**Your tasks:**
(a) Using the AML modeling text, answer each question on its own line, marked (i), (ii) and (iii):
(i) What type of regression model was built to predict goodness of fit ahead of time?
(ii) How many patients had sufficient data for the train-test split?
(iii) Which model produced the predictions shown in Figure 3?
(b) Reproduce the AML modeling text word for word from "In a clinical" up to and including "relapse (Table 2).".

**Provided text:**
Since the hypotheses are not fully adequate in predicting the goodness of model fit, we constructed a LASSO regression model for predicting ahead of time the goodness of fit with features that are available upon patient intake, such as demographics, initial blood counts, and genomic/mutation features. These results are shown in Fig. 2e, f. Our predictive model shows it is possible to predict the model fit goodness using only the genomic and clinical features (Fig. 2e). The key predictive features include the mutation status of frequently mutated genes in AML such as NRAS, DNMT3A and NF1, and chromosomal aberrations such as complex karyotype and deletion of chromosome 5q (Fig. 2f).

We also compared the model goodness of fit to various clinical features, such as progression-free and overall survival time, and survival status at the end of the trial. We found that patients with longer survival times tend to have somewhat worse model fit (Supplementary Fig. 5b, c). This suggests that in surviving patients, there are significant factors affecting neutrophil levels that are currently unmodeled.

Data from multiple cycles improve predictions of toxicity

In a clinical setting, the utility of a digital twin model is in predicting future patient trajectories with dynamic updating of model parameters. In order to test how the model would work in a digital twin setting, we fit the model on some “training” cycles and tested it on the following “test” cycles. We tested the model with between one and five training cycles, and two test cycles, with all following cycles being considered as “additional” cycles. There were a total of 33 patients who had sufficient data (7 treatment cycles) for the train-test split. The clinical characteristics for these patients are shown in Table 2. They tended to have substantially longer survival and better drug responses than the overall set of patients. Moreover, most of these patients go into a remission period and some experience relapse (Table 2).

Table 2 Patient characteristics

We divided the “test” cycles into short and long-term tests. Short-term tests were defined as the next two cycles after the training cycles, while long-term tests were defined as all cycles after the two cycles immediately following the training cycles. This corresponds to a categorization of future events based on a specific time horizon (short term vs. long term).

Figure 3 shows the results of model predictions for different numbers of training/treatment cycles. These results were obtained using model M2c which generated the best fit as described in the previous sections. Figure 3a shows the RMSE between the neutrophil counts generated by model M2c and observations from patients. We observe that as the number of training cycles increases, the training error increases, while the short-term testing error significantly declines (with a Pearson correlation coefficient of −0.28 and p = 0.0021, Fig. 3b). The variance in the RMSE also declines substantially. A similar behavior is observed for long-term testing; however the RMSE and its variance are always larger than the short-term testing. Figure 3c–e illustrates the model fitting with different training treatment cycles for a particular patient. These figures illustrate that accuracy increases with additional treatment cycles used for training.

Fig. 3: Benefit of additional data on predictive performance.

**Dataset excerpts:**
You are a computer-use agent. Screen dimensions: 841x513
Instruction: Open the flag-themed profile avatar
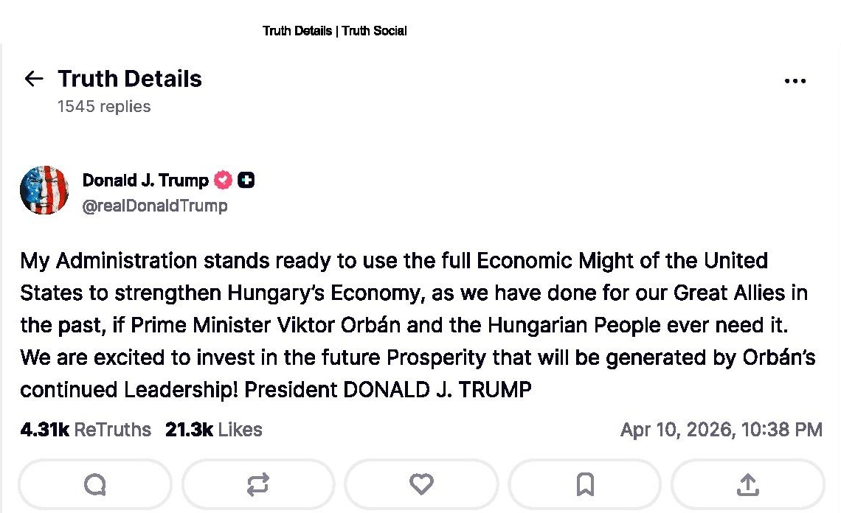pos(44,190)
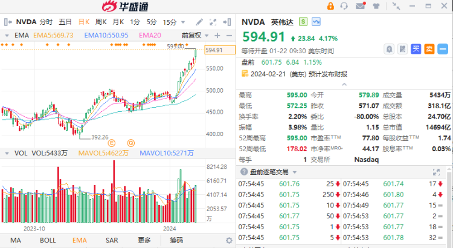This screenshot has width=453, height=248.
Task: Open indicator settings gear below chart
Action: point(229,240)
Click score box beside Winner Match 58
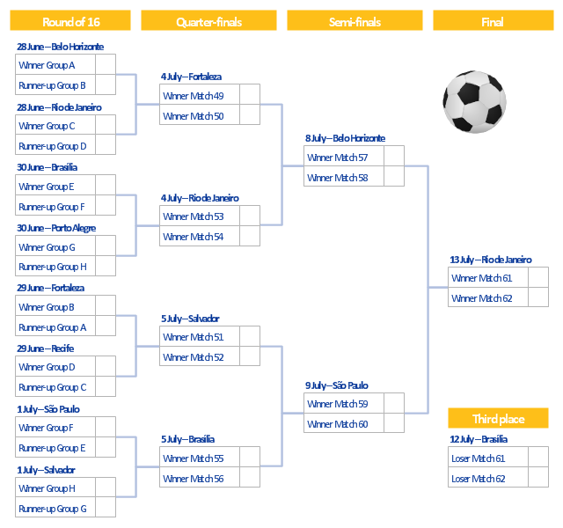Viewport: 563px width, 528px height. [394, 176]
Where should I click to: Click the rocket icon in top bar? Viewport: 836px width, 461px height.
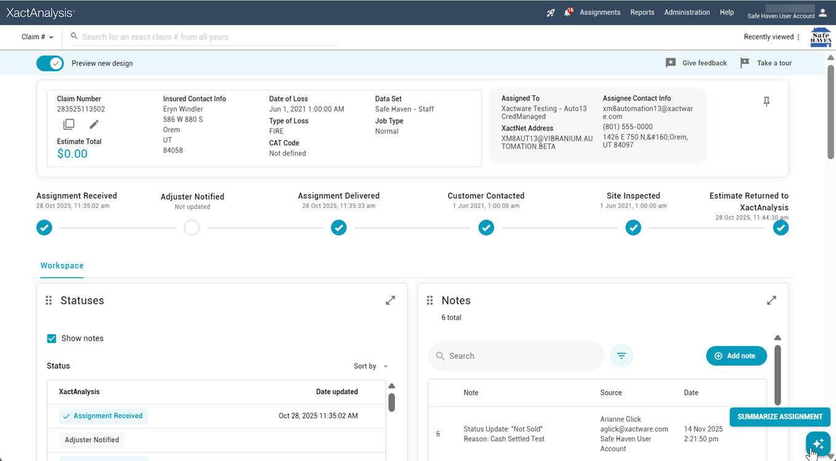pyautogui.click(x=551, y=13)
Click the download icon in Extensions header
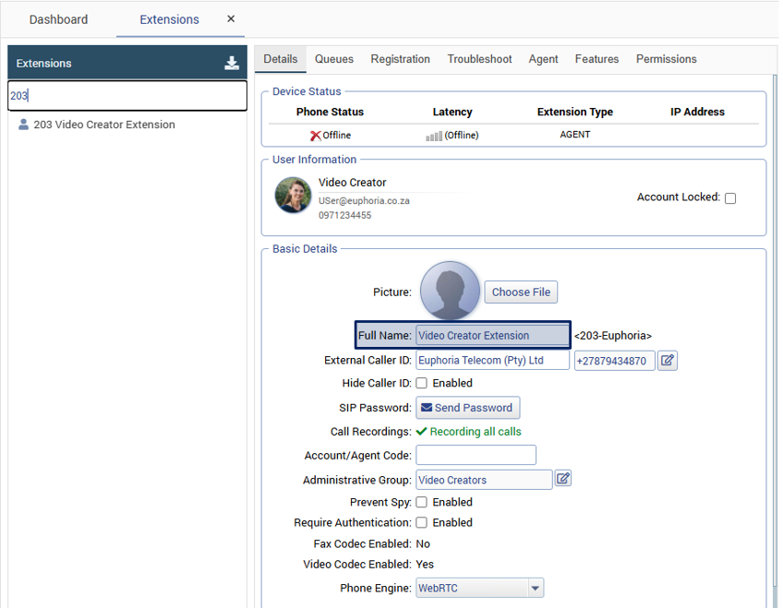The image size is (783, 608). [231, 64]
==
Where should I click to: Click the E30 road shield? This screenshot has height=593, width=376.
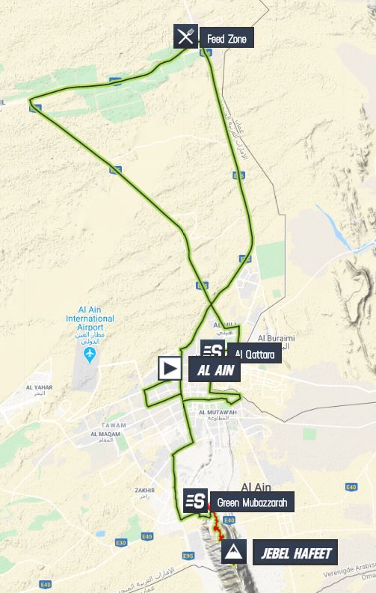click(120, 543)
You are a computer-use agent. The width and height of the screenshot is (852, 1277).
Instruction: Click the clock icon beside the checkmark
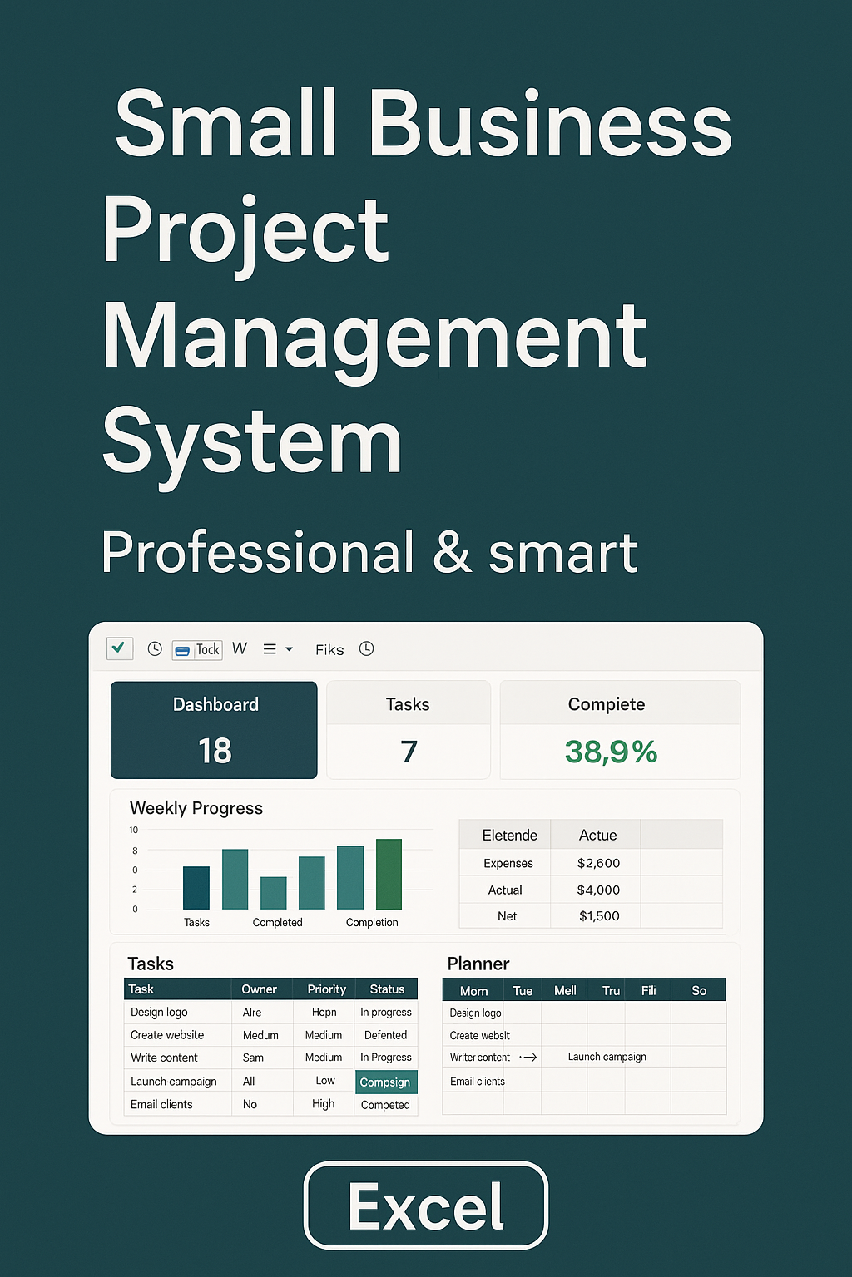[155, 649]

**Numbered responses:**
(a)
(i) A LASSO regression model.
(ii) 33 patients.
(iii) Model M2c.

(b)
In a clinical setting, the utility of a digital twin model is in predicting future patient trajectories with dynamic updating of model parameters. In order to test how the model would work in a digital twin setting, we fit the model on some “training” cycles and tested it on the following “test” cycles. We tested the model with between one and five training cycles, and two test cycles, with all following cycles being considered as “additional” cycles. There were a total of 33 patients who had sufficient data (7 treatment cycles) for the train-test split. The clinical characteristics for these patients are shown in Table 2. They tended to have substantially longer survival and better drug responses than the overall set of patients. Moreover, most of these patients go into a remission period and some experience relapse (Table 2).